そこで見たのは…斧を振るい盗賊たちを相手に戦う女性…と仲間だと思われる男たち。
(強い!なんて強さなんだ!盗賊はもう残っていないではないか!)
マージもその様子を覗き見て呆然としている。
それくらいに戦いぶりは素晴らしく…そして美しかった。
戦闘が終わったのを確認した私は、馬車から飛び降りるようにして外へ出る。
むせかえるような血のにおいに吐き気がする。
「ほら言わんこっちゃない。だから大人しくしてろって言ったじゃないか…」
私が口を押さえたのを見て、女性は苦笑しながらそんな事を言った。
マージが女性の不躾な物言いに何か言おうとしたようだが、私は一睨みしてそれを制す。
「この度は助けていただきありがとうございました。
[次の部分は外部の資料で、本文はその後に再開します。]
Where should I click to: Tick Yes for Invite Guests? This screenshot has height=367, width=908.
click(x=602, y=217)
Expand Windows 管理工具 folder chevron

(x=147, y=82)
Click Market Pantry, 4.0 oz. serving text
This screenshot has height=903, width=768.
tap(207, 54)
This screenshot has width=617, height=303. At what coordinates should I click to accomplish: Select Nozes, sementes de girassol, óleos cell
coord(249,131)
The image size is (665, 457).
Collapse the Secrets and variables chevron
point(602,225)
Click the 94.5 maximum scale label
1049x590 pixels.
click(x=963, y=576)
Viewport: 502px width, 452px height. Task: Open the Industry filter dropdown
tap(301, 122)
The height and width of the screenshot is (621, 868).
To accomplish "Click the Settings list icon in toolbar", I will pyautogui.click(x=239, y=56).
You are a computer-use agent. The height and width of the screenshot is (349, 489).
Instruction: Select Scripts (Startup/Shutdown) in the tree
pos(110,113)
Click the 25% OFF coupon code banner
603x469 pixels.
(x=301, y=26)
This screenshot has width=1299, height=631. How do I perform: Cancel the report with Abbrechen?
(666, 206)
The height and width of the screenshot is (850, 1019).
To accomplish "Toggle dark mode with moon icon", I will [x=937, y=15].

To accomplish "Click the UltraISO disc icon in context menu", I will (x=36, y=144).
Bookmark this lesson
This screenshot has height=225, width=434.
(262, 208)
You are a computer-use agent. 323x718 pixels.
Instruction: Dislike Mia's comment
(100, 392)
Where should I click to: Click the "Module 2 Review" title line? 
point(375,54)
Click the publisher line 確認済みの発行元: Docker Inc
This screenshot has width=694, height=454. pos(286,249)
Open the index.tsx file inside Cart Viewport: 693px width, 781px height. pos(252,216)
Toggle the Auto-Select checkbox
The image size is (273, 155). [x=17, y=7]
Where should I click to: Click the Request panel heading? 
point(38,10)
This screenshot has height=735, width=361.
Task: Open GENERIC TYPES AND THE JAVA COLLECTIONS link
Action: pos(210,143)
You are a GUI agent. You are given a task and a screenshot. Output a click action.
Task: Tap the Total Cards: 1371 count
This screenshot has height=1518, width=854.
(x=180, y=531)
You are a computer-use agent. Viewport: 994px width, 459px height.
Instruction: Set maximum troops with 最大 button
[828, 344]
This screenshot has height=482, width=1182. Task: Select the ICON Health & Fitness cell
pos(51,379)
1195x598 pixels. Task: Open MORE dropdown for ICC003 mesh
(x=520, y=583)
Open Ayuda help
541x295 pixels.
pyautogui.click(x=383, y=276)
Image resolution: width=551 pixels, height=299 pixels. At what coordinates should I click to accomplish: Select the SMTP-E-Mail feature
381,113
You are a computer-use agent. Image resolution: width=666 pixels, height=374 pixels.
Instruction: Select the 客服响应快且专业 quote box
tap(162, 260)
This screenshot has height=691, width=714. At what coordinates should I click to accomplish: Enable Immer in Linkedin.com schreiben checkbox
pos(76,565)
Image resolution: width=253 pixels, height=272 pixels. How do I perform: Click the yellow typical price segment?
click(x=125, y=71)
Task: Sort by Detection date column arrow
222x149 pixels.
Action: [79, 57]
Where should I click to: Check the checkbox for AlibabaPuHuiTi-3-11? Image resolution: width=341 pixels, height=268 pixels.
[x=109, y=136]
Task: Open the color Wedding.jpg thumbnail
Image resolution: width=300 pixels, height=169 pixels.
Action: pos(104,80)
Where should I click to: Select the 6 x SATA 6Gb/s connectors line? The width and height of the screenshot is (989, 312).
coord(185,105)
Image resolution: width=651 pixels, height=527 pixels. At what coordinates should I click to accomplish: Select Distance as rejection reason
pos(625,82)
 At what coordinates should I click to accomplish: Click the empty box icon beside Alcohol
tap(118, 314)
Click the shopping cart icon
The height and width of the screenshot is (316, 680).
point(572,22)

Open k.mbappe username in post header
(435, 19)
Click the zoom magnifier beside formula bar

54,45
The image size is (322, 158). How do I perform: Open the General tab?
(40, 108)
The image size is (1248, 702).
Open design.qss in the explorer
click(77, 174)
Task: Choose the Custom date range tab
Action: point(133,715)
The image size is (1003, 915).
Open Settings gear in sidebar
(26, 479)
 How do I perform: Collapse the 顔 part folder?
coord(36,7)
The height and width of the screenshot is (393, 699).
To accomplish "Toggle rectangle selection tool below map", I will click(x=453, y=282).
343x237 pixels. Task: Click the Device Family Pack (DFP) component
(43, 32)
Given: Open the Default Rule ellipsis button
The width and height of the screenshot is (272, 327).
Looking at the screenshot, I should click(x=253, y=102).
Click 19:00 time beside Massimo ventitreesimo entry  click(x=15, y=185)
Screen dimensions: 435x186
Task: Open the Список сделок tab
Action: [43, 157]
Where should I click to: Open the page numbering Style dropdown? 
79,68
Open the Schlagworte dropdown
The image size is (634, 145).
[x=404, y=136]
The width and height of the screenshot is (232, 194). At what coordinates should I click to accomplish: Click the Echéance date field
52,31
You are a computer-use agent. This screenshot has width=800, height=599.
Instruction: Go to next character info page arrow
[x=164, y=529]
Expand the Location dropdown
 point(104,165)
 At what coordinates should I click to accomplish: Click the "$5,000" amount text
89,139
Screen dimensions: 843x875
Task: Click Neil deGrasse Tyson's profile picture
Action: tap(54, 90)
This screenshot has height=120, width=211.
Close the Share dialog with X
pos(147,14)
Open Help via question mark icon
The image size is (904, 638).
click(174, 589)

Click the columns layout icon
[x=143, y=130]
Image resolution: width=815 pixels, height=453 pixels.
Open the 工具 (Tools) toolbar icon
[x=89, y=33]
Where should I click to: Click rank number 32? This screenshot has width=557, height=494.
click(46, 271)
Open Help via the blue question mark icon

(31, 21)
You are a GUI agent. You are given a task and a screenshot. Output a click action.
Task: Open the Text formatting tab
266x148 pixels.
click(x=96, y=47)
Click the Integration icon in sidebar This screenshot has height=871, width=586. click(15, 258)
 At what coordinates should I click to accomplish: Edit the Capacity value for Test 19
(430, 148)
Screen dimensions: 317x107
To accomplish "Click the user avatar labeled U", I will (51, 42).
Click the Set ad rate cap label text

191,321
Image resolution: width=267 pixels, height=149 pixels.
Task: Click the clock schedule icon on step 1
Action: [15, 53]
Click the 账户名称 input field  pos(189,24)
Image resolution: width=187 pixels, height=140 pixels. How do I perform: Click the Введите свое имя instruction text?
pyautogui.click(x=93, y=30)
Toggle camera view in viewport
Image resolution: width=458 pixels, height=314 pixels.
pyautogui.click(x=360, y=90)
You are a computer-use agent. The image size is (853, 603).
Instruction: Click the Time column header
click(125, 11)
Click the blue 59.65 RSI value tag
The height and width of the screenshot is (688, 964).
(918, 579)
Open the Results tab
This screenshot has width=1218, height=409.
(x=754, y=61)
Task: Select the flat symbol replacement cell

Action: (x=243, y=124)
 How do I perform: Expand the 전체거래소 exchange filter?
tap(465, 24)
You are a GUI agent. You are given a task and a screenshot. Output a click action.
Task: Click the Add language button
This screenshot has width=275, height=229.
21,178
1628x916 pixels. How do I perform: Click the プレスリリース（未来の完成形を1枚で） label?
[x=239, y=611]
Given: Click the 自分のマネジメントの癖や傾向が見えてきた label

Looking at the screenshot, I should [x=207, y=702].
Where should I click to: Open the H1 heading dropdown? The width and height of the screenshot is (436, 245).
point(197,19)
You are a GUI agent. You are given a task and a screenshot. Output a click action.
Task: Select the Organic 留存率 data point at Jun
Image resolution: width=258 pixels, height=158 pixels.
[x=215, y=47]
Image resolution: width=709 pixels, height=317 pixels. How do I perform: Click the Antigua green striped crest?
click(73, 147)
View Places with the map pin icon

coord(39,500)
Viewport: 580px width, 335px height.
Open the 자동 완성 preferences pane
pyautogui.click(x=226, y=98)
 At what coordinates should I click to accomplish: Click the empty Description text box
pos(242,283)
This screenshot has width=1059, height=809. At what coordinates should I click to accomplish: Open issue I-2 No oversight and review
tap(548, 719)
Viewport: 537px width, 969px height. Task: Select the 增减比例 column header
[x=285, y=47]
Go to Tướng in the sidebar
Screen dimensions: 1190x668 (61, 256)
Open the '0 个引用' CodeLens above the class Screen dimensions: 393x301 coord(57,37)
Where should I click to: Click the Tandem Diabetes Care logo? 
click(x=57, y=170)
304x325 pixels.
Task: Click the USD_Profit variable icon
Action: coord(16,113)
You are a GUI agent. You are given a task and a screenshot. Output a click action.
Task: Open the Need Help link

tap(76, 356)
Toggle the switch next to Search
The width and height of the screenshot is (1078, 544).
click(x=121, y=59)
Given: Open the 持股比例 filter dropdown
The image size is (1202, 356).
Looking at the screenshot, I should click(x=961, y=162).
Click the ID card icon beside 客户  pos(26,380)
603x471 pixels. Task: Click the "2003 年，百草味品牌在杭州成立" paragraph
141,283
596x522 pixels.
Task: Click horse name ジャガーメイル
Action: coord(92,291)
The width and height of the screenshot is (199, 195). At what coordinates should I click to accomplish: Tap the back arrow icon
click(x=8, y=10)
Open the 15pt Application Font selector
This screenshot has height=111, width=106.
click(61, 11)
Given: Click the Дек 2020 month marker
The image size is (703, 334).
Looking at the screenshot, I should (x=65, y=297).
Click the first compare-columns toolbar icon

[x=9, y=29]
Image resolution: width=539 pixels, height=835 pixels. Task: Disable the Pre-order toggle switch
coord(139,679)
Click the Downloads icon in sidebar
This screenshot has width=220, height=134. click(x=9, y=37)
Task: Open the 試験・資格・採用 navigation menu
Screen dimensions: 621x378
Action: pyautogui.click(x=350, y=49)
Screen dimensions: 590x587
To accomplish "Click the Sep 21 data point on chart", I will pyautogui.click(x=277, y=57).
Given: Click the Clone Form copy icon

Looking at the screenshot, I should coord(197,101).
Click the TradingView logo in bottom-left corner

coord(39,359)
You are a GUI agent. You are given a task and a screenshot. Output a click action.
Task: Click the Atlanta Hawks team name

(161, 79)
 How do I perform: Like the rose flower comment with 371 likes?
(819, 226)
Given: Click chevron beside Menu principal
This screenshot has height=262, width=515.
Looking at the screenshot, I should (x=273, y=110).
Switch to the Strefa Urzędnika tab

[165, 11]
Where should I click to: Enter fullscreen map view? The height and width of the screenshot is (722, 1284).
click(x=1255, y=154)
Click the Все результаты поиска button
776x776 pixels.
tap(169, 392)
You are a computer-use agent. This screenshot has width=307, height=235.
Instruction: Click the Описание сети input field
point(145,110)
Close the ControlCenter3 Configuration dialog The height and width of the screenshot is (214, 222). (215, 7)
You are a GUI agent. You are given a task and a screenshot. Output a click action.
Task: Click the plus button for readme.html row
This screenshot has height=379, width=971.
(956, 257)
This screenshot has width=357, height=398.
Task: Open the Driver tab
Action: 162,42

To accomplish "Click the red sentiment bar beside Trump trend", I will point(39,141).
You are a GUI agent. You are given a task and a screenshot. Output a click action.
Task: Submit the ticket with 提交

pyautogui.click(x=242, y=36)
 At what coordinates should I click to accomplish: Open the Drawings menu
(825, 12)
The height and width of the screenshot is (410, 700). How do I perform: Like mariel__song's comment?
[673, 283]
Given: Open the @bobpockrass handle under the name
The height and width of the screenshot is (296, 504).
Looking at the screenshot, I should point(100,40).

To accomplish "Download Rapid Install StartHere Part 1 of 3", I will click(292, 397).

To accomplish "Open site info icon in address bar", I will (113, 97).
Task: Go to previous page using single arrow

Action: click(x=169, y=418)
お礼がしたいのですが…」
私が何とかお礼を言うと、女性は困ったように眉を下げる。
「うーん、お礼って言ってもねぇ…特に何にも要らないよ。間に合ってよかった。じゃあね!」
礼など不要と去っていこうとする女性に私は慌てて声をかける。
「お待ちください!私はマイケル・ルーネストと申します。どうか貴女のお名前だけでも教えていただけないでしょうか?!」
気がつけば叫ぶように名前を尋ねていた。
女になど興味がなく『仕事の鬼』やら『冷徹な宰相』ともよばれる私が。
それに驚いたのは私だけではなかったようだ。
「ルーネスト?あんたカイルの弟かなんかかい?まぁいいや。私は『姐御』って呼ばれてるよ。カイルの親類ならまた会うこともあるかもしれないね!じゃ!王都まで気を付けるんだよ!盗賊や魔物は退治しておいたからさ!」
そう言いながらヒラヒラと手を振る女性の後ろ姿に私は見とれた。
周りの男たちからは牽制するような視線が送られてきたが、そんなことはどうでもいい。
「マージ!すぐに王都へ戻るぞ!行き先はカイルの家だ!」
「は?王命はよろしいのですか?」
「それよりもやることが出来た!護衛は無事か?」
「はい。無事なようですが…」
「ならばすぐに出発だ!」
私は馬車に乗り込み、姐御という女性の事を考える。
さらりと靡く黒髪に肉感的な体。意思の強そうな黒曜石のような瞳。
何もかもが私の胸を掻き乱す。
(カイルの知り合い…というよりは友のような口調だったな。すぐにでもあの女性の事を聞かなければ…)
私はそんなことを考えながら帰途を急いだ。
口元に微笑を浮かべながら…
カイルは老け顔なので、兄であるマイケルは弟に見えたようです。